═══ Listing
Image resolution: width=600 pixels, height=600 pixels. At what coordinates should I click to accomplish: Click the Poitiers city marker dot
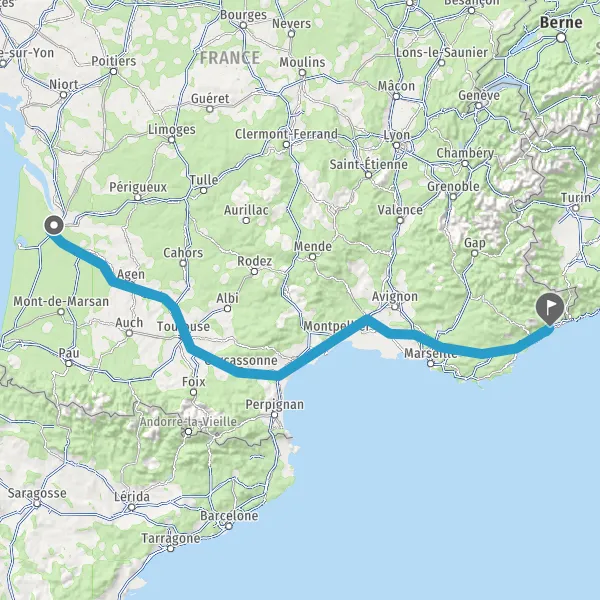(x=113, y=72)
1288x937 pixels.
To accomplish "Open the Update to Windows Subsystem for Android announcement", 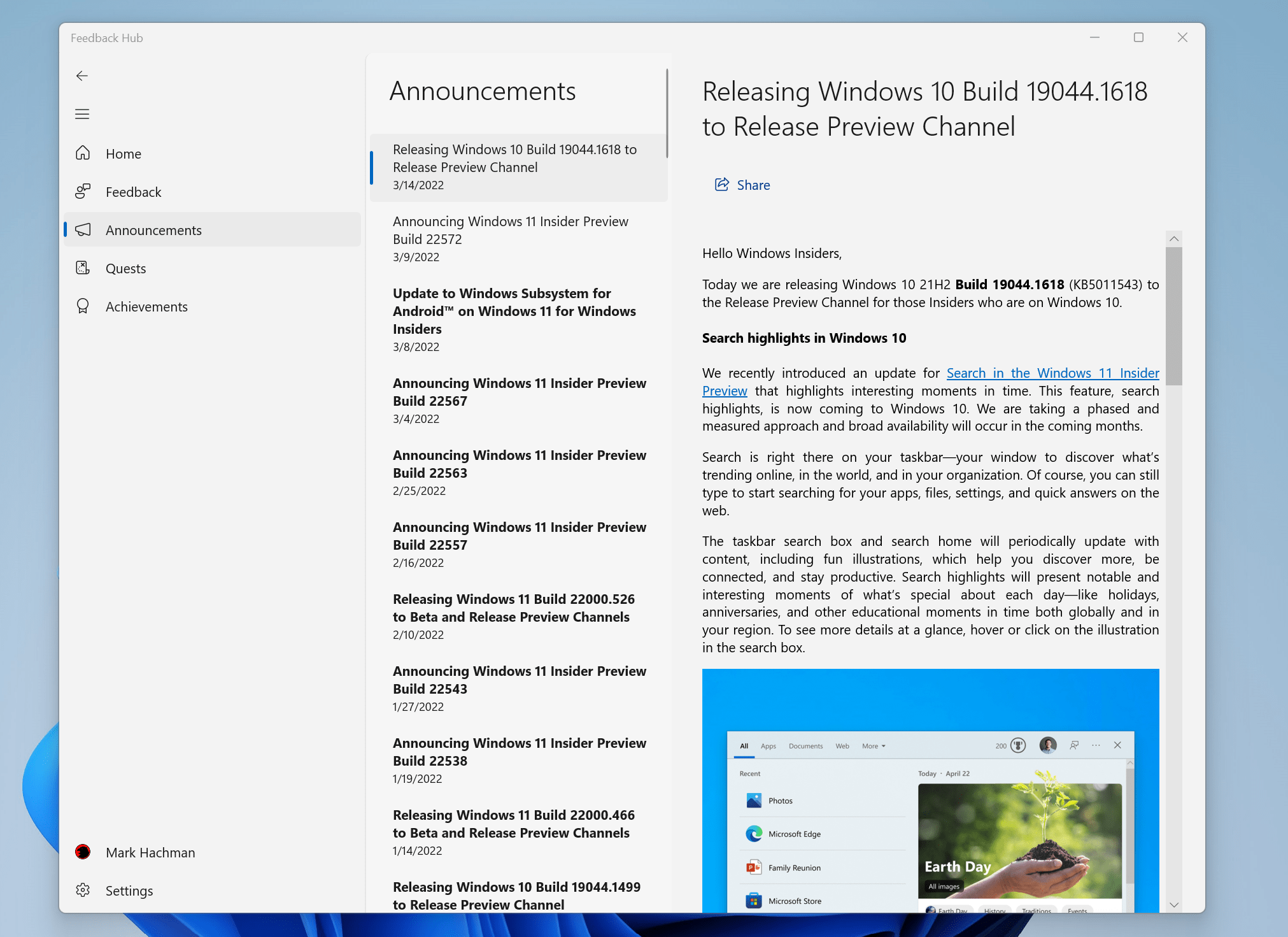I will (x=513, y=311).
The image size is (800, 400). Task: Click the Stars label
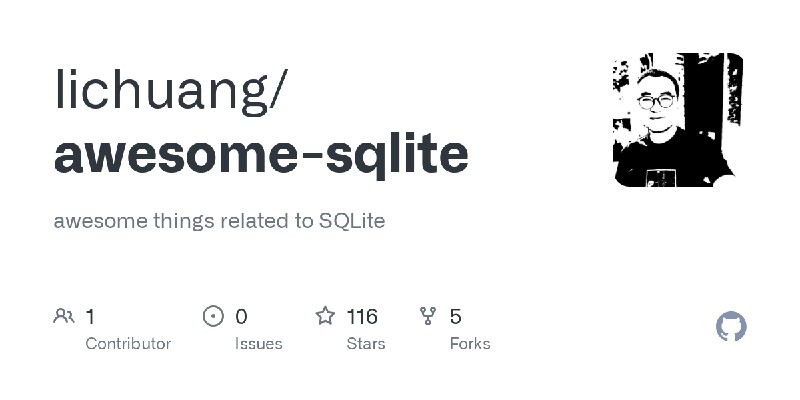point(366,343)
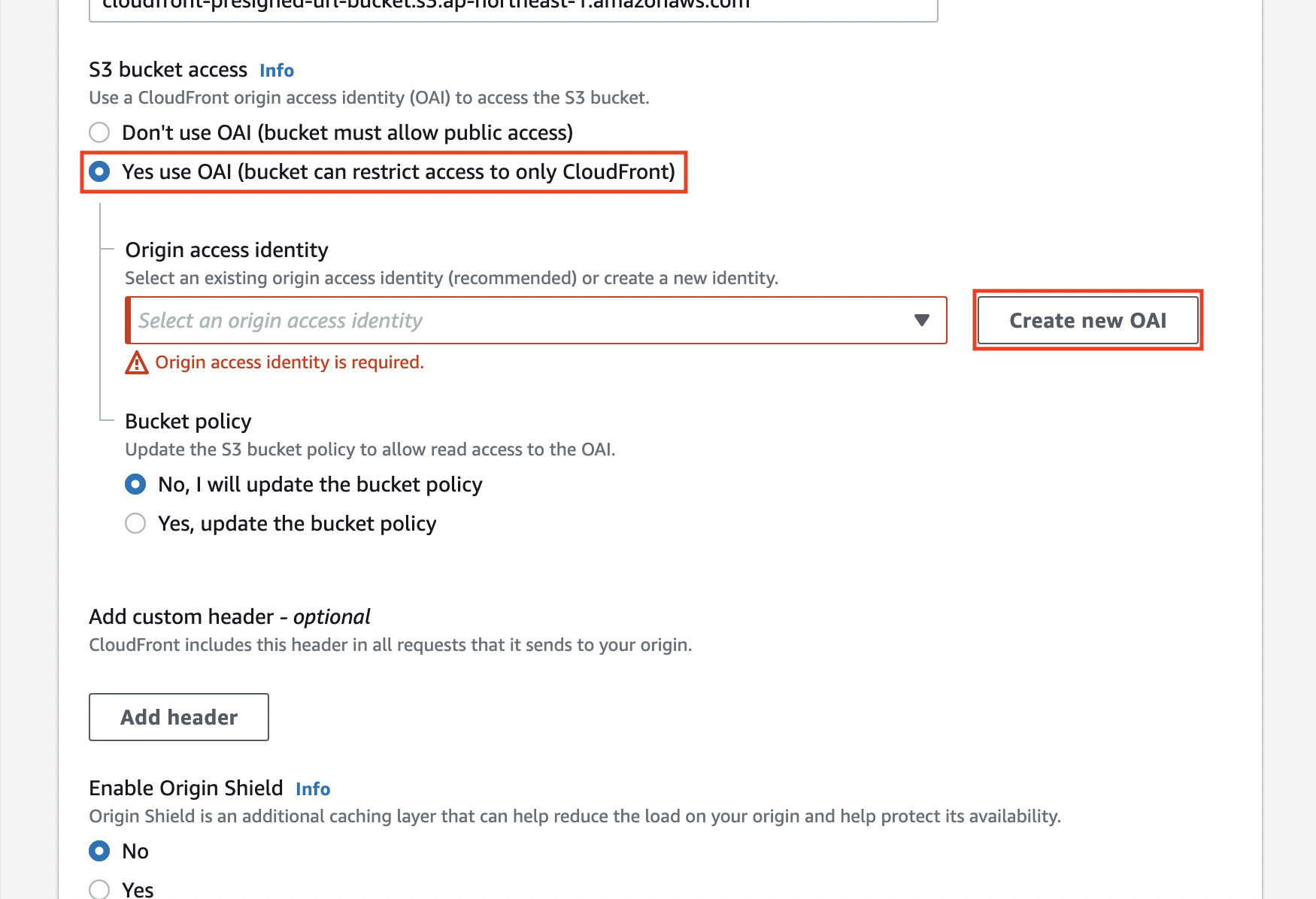Open the Info link beside Enable Origin Shield
This screenshot has height=899, width=1316.
click(x=311, y=789)
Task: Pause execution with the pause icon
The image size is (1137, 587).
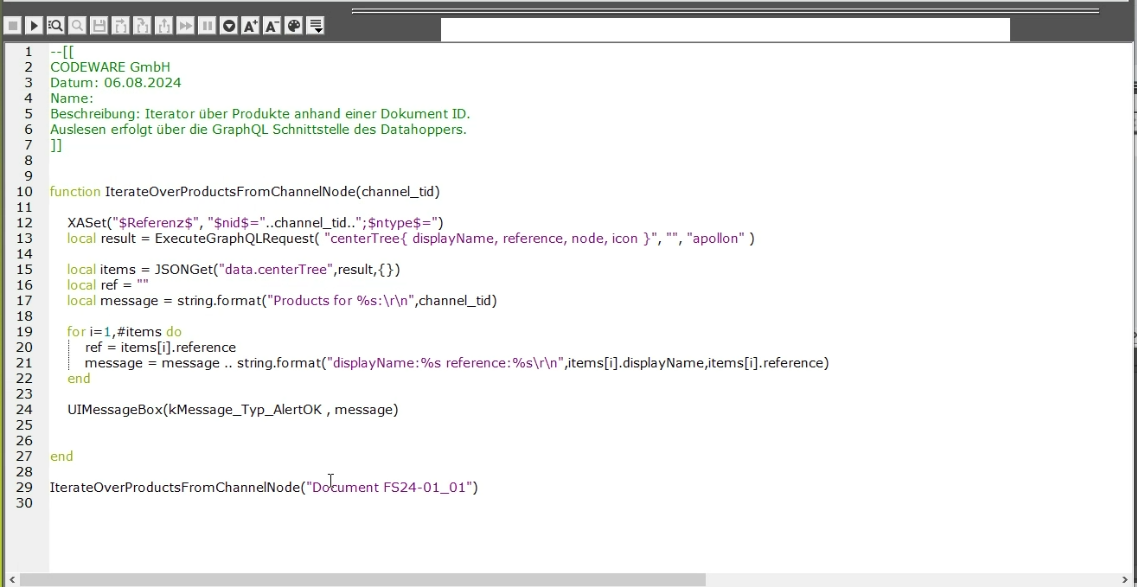Action: click(207, 26)
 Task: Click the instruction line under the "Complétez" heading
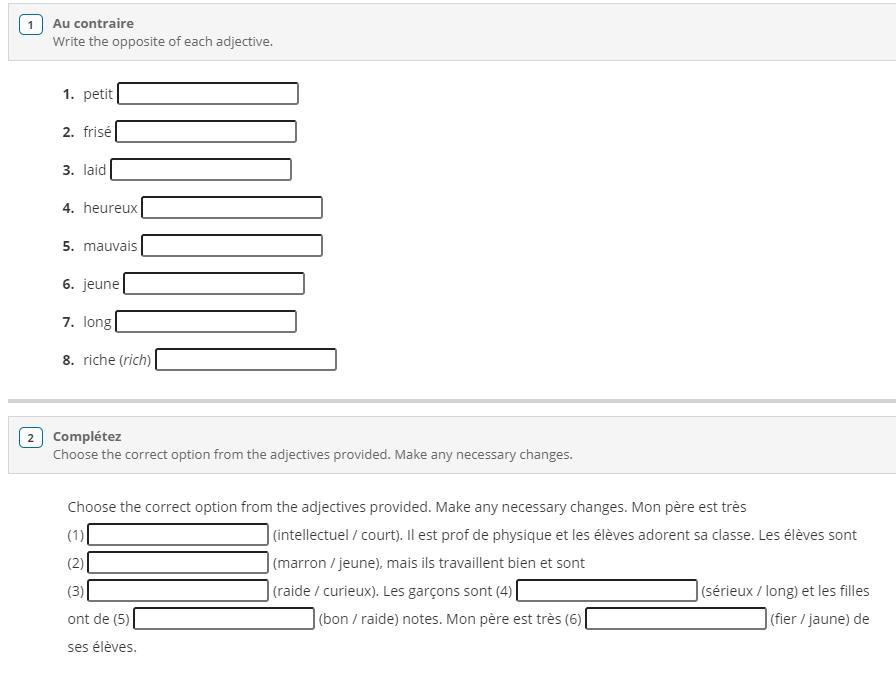[x=313, y=455]
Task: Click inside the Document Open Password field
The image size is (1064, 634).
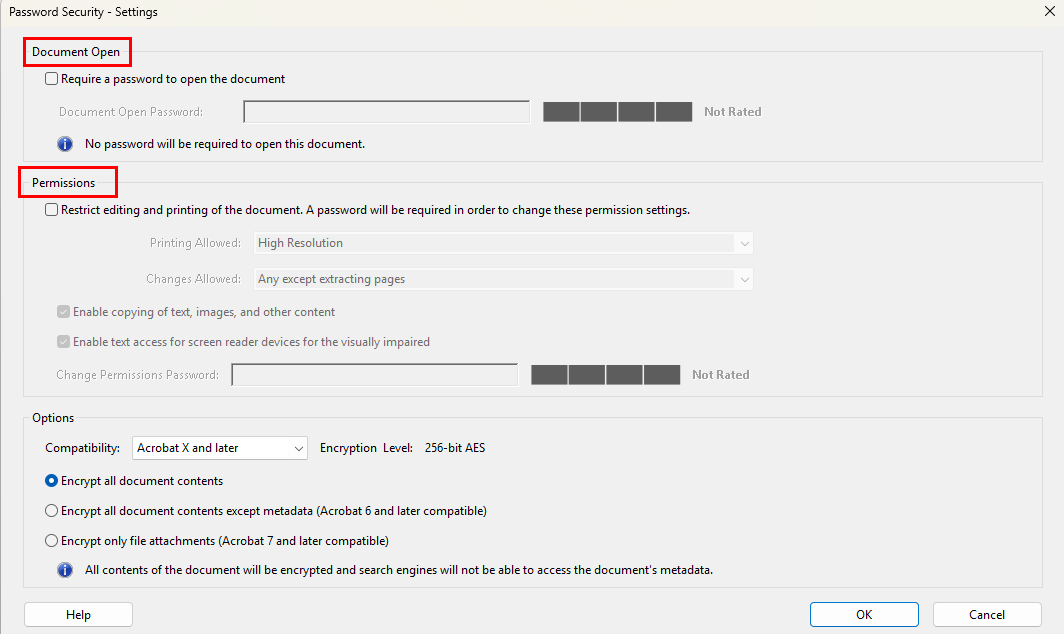Action: pyautogui.click(x=385, y=111)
══════
- **Your objective**
Please turn the part of the entries that opens with the line containing "Task: Pause execution with the pause icon" and runs through the end of the entries into a numbered list. Skip blank lines and leave out the pictures.

- **Problem solution**
1. Task: Pause execution with the pause icon
2. The image size is (1137, 587).
3. Action: click(207, 26)
4.  Task: Click the instruction line under the "Complétez" heading
5. [x=313, y=455]
6. Task: Click inside the Document Open Password field
7. The image size is (1064, 634).
8. Action: pyautogui.click(x=385, y=111)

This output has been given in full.